Since 2026, driven by tense geopolitical situations in the Middle East, international crude oil prices have risen, and prices of polyethylene and polypropylene have been trending upward, attracting market attention to the polyolefin industry.

On the supply side, Baofeng Energy expects 2026 to be the last peak year for new domestic polyolefin capacity installations, after which industry capacity growth is expected to slow significantly. On the demand side, polyolefin downstream applications are widespread, and demand is closely linked to macroeconomic activity. The company expects that, supported by favorable national policies, demand for polyolefins will continue to grow.

Based on supply and demand expectations, Baofeng Energy predicts 2026 could be the year of a bottoming out and rebound for the polyolefin industry.

Major institutions forecast that in 2026, crude oil prices will likely remain volatile due to regional geopolitical changes, OPEC+ production negotiations, and global economic uncertainties. Under current polyolefin price levels, crude oil prices will continue to strongly support polyolefin prices.

Industrial Research on March 5 stated that coal-based olefin projects have advantages over “oil-based” and “gas-based” routes, and related companies are expected to benefit. If conflicts between the US and Iran escalate and persist, the Middle East’s petrochemical industry may face investment slowdown, reduced plant utilization, and transportation issues, which could weaken its competitiveness. This would benefit China’s chemical exports and help alleviate oversupply in China’s petrochemical industry.

Wang Peng, a deputy researcher at Beijing Academy of Social Sciences, analyzed on March 13: “Disrupted Middle Eastern shipping routes have increased logistics costs and delivery risks for global oil-based polyolefins. Baofeng, with inland capacity, can fill supply gaps in Southeast Asia and other overseas markets, and has achieved strong import substitution domestically, with a premium for stability.”

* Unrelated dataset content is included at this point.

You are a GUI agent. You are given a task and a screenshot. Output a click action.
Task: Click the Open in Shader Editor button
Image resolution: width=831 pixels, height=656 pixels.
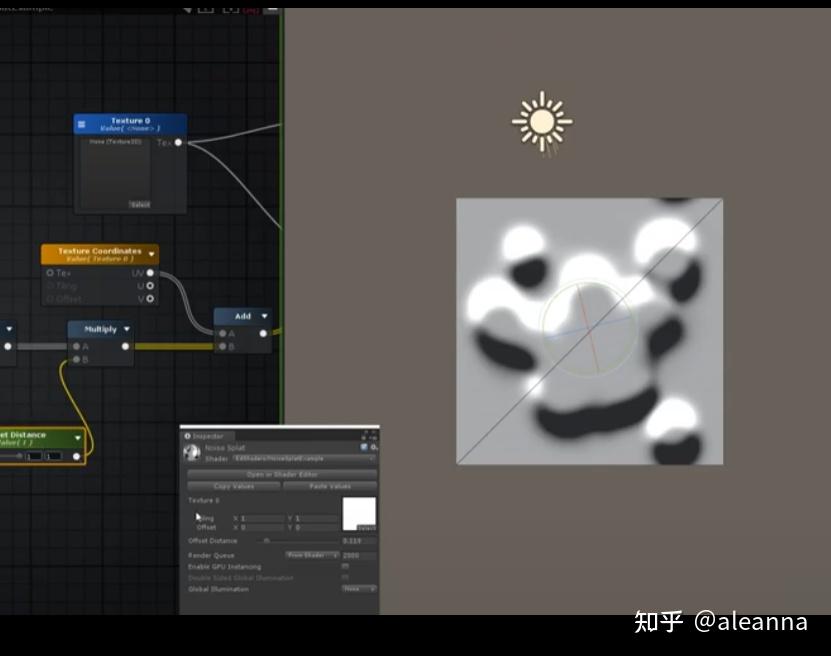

For coal-based olefins, product profitability will also be affected by coal prices. Baofeng Energy expects that in 2026, China’s coal supply and demand will remain relatively loose, with demand mainly pressured by the continued replacement of thermal power generation with renewable energy. Coal demand for thermal power is expected to face some pressure, while supply is expected to remain stable under government regulation. In this relatively loose supply and demand environment, coal prices in 2026 are expected to slightly decline compared to 2025, with profit levels for coal-based olefins likely to remain stable or slightly increase year-on-year.

It is noteworthy that several foreign investors increased their holdings in Baofeng Energy in the fourth quarter of last year. Among the company’s top ten circulating shareholders, Hong Kong Central Clearing Co. increased its holdings by 13.00%, to 199.8 million shares; Middle Eastern funds, Abu Dhabi Investment Authority—Self-Managed Funds, increased their holdings by 0.90%, to 44.81 million shares.